Just a couple of weeks after the closure of Valk Fleet, Delivery Hero’s B2B food delivery startup, not all waters are choppy in London’s on-demand delivery space.
After months of rumours that the startup was raising, Jinn, the same-hour ‘shop on your behalf’ delivery app, is disclosing $7.5 million in Series A funding, money that it plans to use to expand to more UK cities — the service is currently in central London and most recently Manchester — and to reach Southern Europe.
Leading the round is Samaipata Ventures (a new VC started by the founders of La Nevera Roja, the take-out ordering service sold to Rocket Internet last year for $100 million), Elderstreet, Bull Partners, Hugo Arevalo (investor/shareholder at Jobandtalent, Tuenti, and Cabify) and existing angel investors.
Notably missing, however, are any of London’s top tier (or otherwise) VCs, perhaps evidence that investors are cooling on the on-demand space or simply put off by the deep pockets of Deliveroo, Rocket Internet, Uber and Amazon. This despite Jinn having healthy unit economics and growth, according to data I’ve seen which was shopped around to potential investors late last year. That said, participation of Samaipata Ventures looks strategically like a good fit.
In a call, Jinn co-founder and CEO Mario Navarro tells me the startup is now seeing 50,000 monthly orders via its app in Central London just two years after launch. This, he says, equates to an annual run rate of $25 million in sales (that is revenue passed through the app, not Jinn’s cut alone), and seeing the company grow 30 per cent month on month with customers ordering on average once a week. Perhaps crucially, Jinn is now also hitting an average delivery time of 32 minutes, down from 45 minutes six months ago.Similar to Postmates in the U.S. (who still haven’t expanded to Europe, despite saying that it plans to do so) and local competitor Quiqup, which is backed by Delivery Hero and Rocket Internet, Jinn lets you order anything locally for delivery — not just food.
You simply browse the location-based app for items you want to purchase, or enter your request in a free form text field, and one of the startup’s self-employed couriers goes to the store, purchases the item and delivers it to you. Another key differentiator is that the service runs 24/7.
Navarro describe’s Jinn’s proposition as “demand driven” because customers can order anything they choose and aren’t restricted to a catalogue of items or a single vertical, such as restaurant food in the case of Deliveroo or Take Eat Easy.
This, rather cleverly, means that Jinn can launch in new locations before it has partnerships with merchants. Not only is this good for the consumer as they get unlimited choice but it also acts as a gateway to eventually signing those partnerships, which Jinn claims now stand at 500.
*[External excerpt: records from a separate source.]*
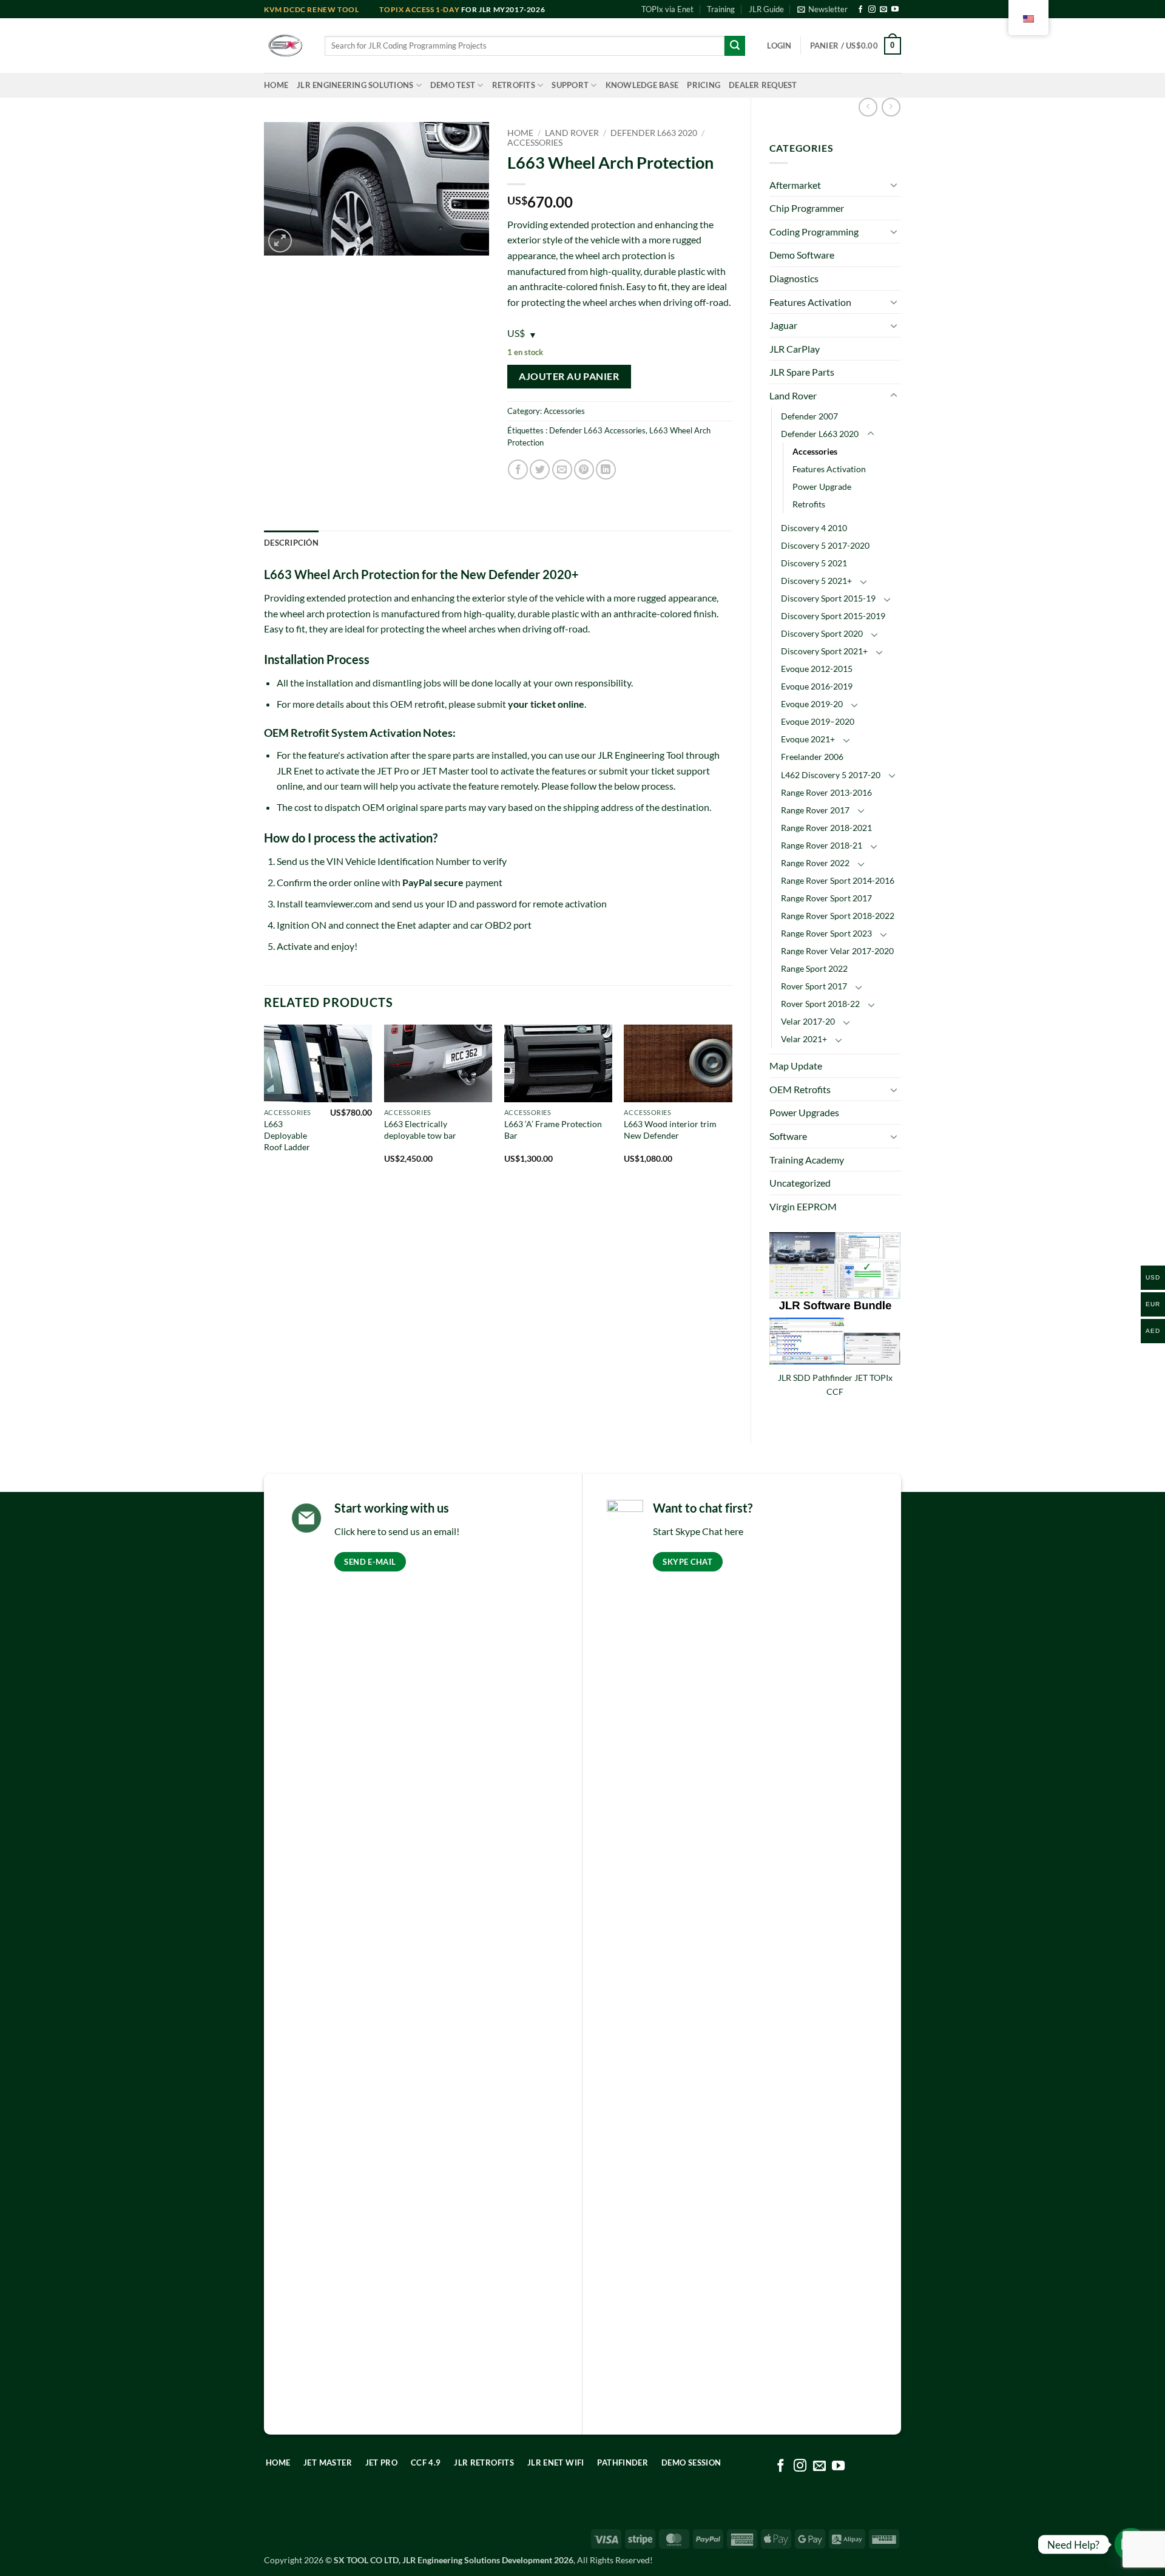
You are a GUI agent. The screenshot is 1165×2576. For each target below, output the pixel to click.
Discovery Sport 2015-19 (828, 598)
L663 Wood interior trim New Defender (670, 1130)
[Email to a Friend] (562, 469)
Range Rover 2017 (815, 810)
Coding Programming (814, 231)
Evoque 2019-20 (812, 704)
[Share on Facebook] (518, 469)
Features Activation (810, 302)
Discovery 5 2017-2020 (825, 545)
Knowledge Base (642, 85)
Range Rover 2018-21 (821, 845)
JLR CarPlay (794, 348)
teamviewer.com (339, 903)
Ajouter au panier (569, 376)
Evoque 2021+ (808, 739)
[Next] (732, 1105)
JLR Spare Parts (801, 372)
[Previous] (264, 1105)
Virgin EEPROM (803, 1206)
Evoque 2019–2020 (817, 721)
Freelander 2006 (812, 756)
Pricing (703, 85)
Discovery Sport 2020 (822, 633)
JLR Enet (295, 770)
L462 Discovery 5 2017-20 (830, 775)
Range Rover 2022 (815, 863)
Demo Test (452, 85)
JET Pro (393, 770)
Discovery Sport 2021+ (824, 651)
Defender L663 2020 (820, 434)
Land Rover (793, 395)
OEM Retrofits (800, 1089)
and (321, 9)
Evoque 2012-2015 (817, 668)
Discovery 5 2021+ (816, 580)
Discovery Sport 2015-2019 (833, 616)
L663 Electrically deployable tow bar (420, 1130)
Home (276, 85)
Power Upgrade (821, 486)
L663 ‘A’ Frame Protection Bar (553, 1130)
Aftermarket (795, 185)
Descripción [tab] (291, 542)
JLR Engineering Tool (641, 755)
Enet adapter (424, 924)
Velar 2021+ (804, 1039)
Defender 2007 (809, 416)
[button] (822, 9)
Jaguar (783, 325)
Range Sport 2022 (814, 968)
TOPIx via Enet (667, 9)
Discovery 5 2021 (814, 563)
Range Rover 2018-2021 (826, 827)
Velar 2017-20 (808, 1021)
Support (570, 85)
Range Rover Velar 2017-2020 (837, 951)
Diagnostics (794, 278)
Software (788, 1136)
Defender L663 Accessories (597, 430)
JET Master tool (455, 770)
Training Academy (806, 1159)
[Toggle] (893, 184)
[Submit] (734, 46)
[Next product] (868, 107)
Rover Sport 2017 (814, 986)
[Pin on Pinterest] (584, 469)
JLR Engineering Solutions (355, 85)
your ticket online (546, 704)
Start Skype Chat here (698, 1531)
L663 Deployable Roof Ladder (287, 1135)
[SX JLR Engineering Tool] (285, 45)
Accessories (814, 451)
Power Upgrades (804, 1112)
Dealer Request (763, 85)
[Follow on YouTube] (895, 9)
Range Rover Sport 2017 (826, 898)
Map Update (795, 1065)
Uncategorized (800, 1182)
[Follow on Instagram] (872, 9)
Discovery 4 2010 (814, 528)
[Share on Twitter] (540, 469)
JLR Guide (766, 9)
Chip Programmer (806, 208)
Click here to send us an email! (396, 1531)
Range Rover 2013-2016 (826, 792)
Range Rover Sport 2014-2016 (837, 880)
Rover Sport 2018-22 (820, 1003)
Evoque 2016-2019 (817, 686)
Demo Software (801, 254)
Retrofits (513, 85)
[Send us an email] (883, 9)
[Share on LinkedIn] (606, 469)
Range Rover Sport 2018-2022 (837, 915)
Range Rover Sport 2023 (826, 933)
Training (721, 9)
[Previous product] (891, 107)
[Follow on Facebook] (860, 9)
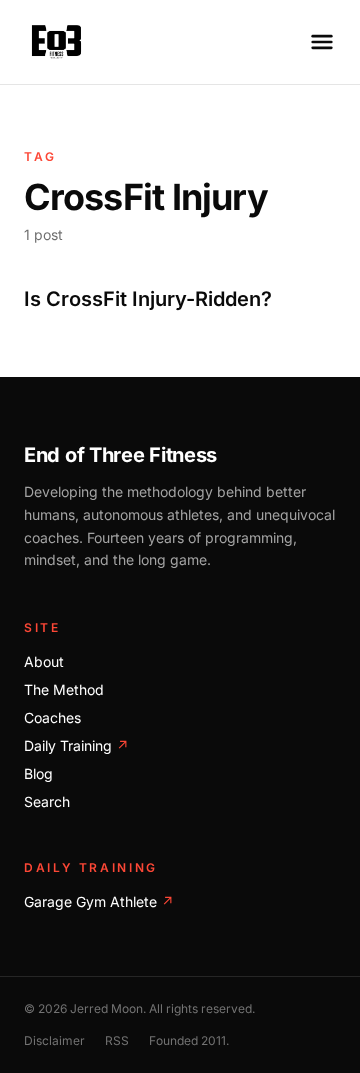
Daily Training (76, 745)
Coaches (52, 717)
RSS (117, 1040)
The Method (64, 689)
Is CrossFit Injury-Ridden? (148, 299)
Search (47, 801)
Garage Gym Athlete (99, 901)
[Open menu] (322, 42)
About (44, 661)
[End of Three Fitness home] (56, 42)
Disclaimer (54, 1040)
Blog (38, 773)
To that end, longer term, Jinn’s business model favours official partnerships with merchants in two ways. First is the amount of commission it’s able to charge, which is then used to lower the cost of delivery for the end consumer. From data I’ve seen, here’s how it roughly breaks down: For non-partner purchases, Jinn charges customers a delivery fee based on distance and 10 per cent of the price of the basket. For partner purchases, the company charges customers a significantly lower delivery fee — in the region of £2.50 — and charges partners commission of around 25 per cent of the basket.
But there’s another major advantage of partnering, too, and that’s the ability to better integrate the Jinn app with a merchants stock and ordering process. Specifically, partners are given a tablet with Jinn’s proprietary app installed, which enables them to receive orders, change the preparation time, update their stock and browse their order history. The result is that, in theory, Jinn can decrease delivery times because it can better predict preparation time and automate dispatching.
That plays into the challenge of any on-demand delivery company, which is the number of deliveries required per hour to break even and then turn a profit. In the case of Jinn, I understand the break even point currently sits at just over one delivery an hour, and while running at full capacity the startup is delivering closer to two. That’s impressive for what is a significant tech and people challenge, and compares favourably to other companies in the space.
“On-demand will represent over 50 per cent of the e-commerce market in the next few years,” says Navarro, and that by leveraging its existing technology platform Jinn aims to become the leading service in Europe. “Jinn’s goal is to bring together the convenience of shopping online with the instant gratification of shopping on the high street”.